Bump Blog: Do I REALLY have to exercise?

Bump Blog: Week 18. "Your baby is the size of a pear / bell pepper / sweet potato." Then why do only 30% of my full term pregnancy clothes from last time fit me now?! I'm probably not exercising enough. I've not exercised since pregnancy number 2 last June; I'm definitely not exercising enough... 

Now that the 'perpetual hangover of doom' feeling (addressed in our first instalment of Bump Blog) is starting to wane, the next thing we're supposed to fling ourselves into is exercise - to help us maintain a general feeling of wellbeing and "prepare for the birth." On baby number one, I was all for this. Anything to help get the baby out in a timely fashion, especially as nobody knows what to expect when it comes to labour. Hence why 95% of expectant mothers in pregnancy pilates / yoga / yogalates classes are soon-to-be first time mums - with time/disposable cash on their hands. 

I'll never forget the pregnancy confirmation from my GP three years ago. On my way out the door, she said: "All going well, enjoy this time, you only get one first pregnancy." I smiled politely and sloped out, in my ignorance thinking "Hah? I'm petrified, I've no idea what's going on in my body, my boobs seem intent on surpassing basketball status, and I've an irrational fear of childbirth."
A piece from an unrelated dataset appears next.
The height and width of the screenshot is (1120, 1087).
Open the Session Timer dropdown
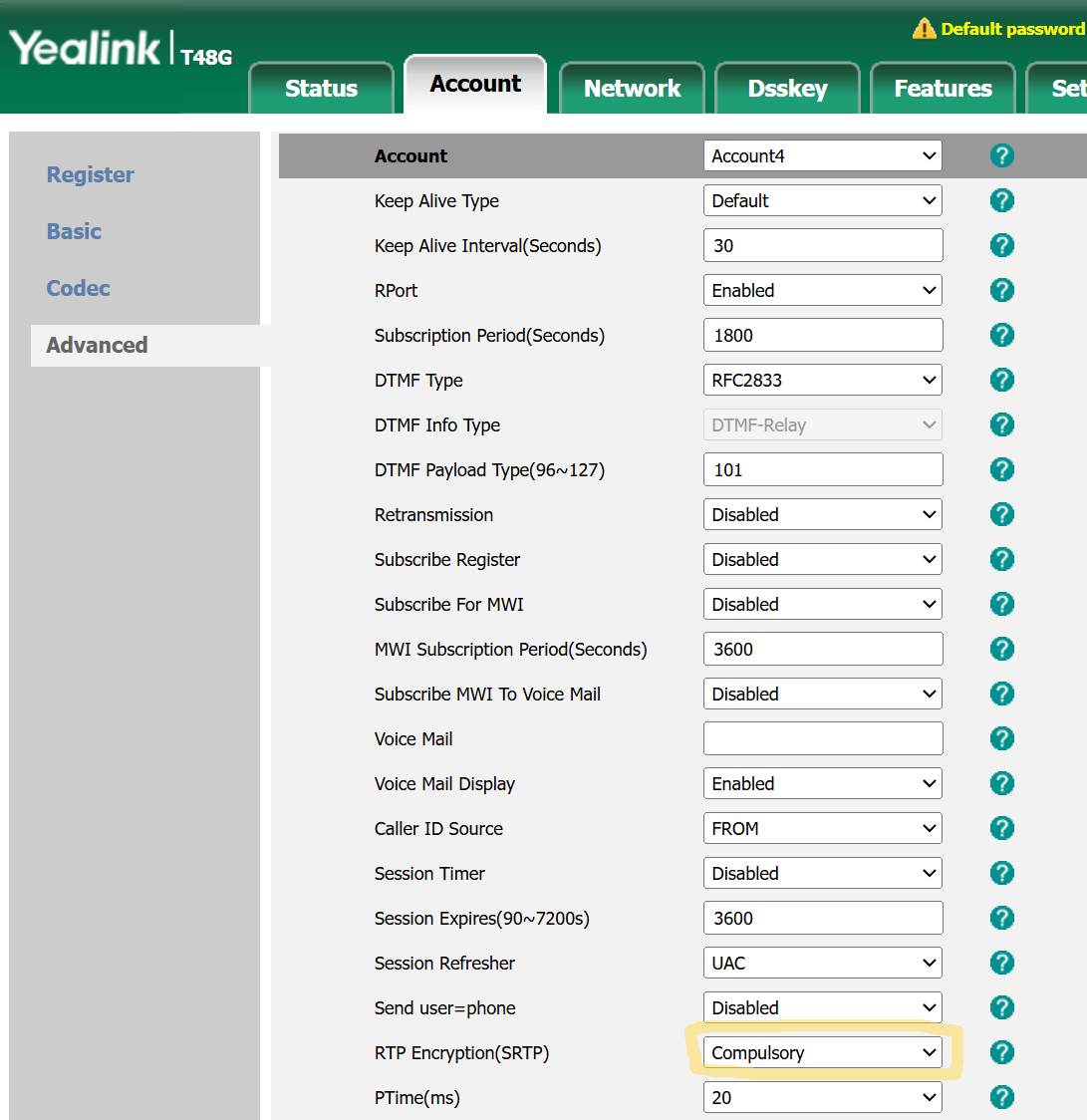pos(822,873)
Obviously what she meant was "You won't have time to enjoy subsequent pregnancies as you'll be a Mum." She was right. When I'm not working, there's cooking, picking up the child from somewhere,  trying to feed said child, putting washes on that are then left festering damp in the dryer, mumbling that I'll "clean the bathroom tomorrow", and generally feeling sorry for myself because I used to spend half my life with my feet up horsing into crisps and wine. Exercise is the LAST thing on my mind right now. I'm only just starting to enjoy not vomming several times a day, gis a chance, I've a hot chocolate and a bar of fruit and nut to perpetually finish.



Does exercise help with childbirth? Obviously it does. Labour is a marathon, so 'training' for it can only be a good thing. I found pregnancy pilates very beneficial the first time around. It was 45 minutes, once a week with Rachel Gaffey (MyWellBeing.ie). She was pregnant herself at the time, which was comforting because I would've considered her a bit of a sadist otherwise. I recall the first couple of classes, when she would have us do ten lunges on each leg and then hold for 10 seconds. The progression from "I'm going to pass out" to "I'm going to topple over cause the legs are JELLY" to "HAH, look at the 16 weekers going purple and falling over" was astounding - only from doing it once a week. That alone would motivate me to go back, but I currently get about an hour to myself in the evening which is usually devoted to dinner / possibly showering. 

In short, if this is your first pregnancy, go and check out the plethora of pregnancy tailored exercise classes out there, they'll make you feel wonderful, and - most of all - "prepared." I felt "prepared" before going in to have Lara, even though I'd no bleedin' clue what was to come. But it was a comfort nonetheless.

Have a chat with your Doctor if you have any concerns regarding exercise, but the general rule of thumb is "don't take up anything new" during pregnancy. When I asked my GP three years ago if I could keep doing Zumba, she said "if you've been doing it for a while, and it feels right, stick with it." So I did - until I realised my future pelvis and bladder weren't going going to thank me for doing star jumps after 25 weeks.

If you're already a mum and pregnant again, are you doing any exercise either solo or in a class? I'd really appreciate some feedback/motivation this time around.